I still buy books, but try and stick to e-books, which of course don’t take up physical space, but my e-reader is almost overwhelmed even though I try to organise it.
You may have guessed what I’m about to reveal – and if I say I was in Waterstones this afternoon while waiting for an appointment to see my lovely optician, you will guess what happened.
I don’t want/need any more books, I haven’t read all the books I have (by a long chalk) and have piles everywhere, crying out piteously to be read – or at least picked up and opened. So I was hanging about, killing time in fact, picking up books and reading the blurbs, when unfortunately I found I had a book in my hand and I’d opened it and started reading it. The inevitable happened, the book was bought (in fact I didn’t buy it, I had enough points on my Waterstones card to get it without payment) and I left the shop to go to see Alison my optician with it in my bag.
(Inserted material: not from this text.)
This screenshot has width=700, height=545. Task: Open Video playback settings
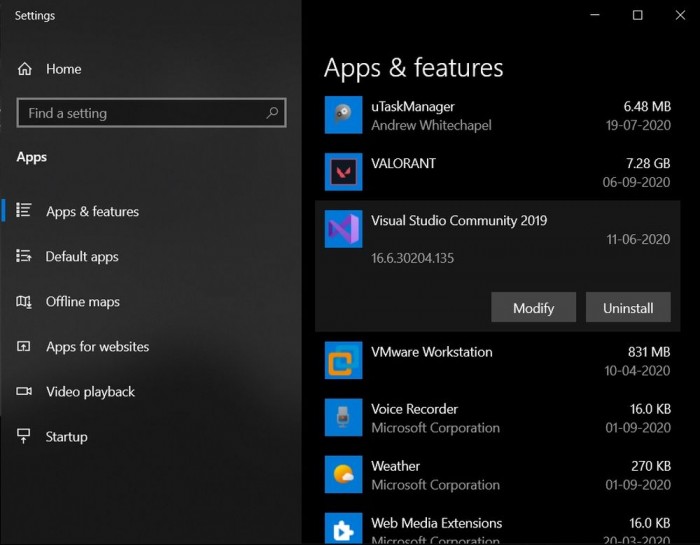(90, 392)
“Dark and Magical Places” by Christopher Kemp, “ A modern look inside the brain, written as beautifully as a long-form poem” says David Eagleman on the back cover. I had made the mistake of opening it and reading the first page which began to tell the true story of Amanda Eller who went missing in Makawao Forest Reserve in Hawaii. It was impossible to put it down, so I took it to the till, exchanged my points for it, and left to go to see Alison with it safely in my bag.
I’m very pleased I have it – it has a nice feel, it’s going to be interesting and thought-provoking, but it is one more book when I have hundreds and am trying to reduce my library!
PS I think the title is bound to give me inspiration to write something, and not necessarily a true story about a young girl who gets lost!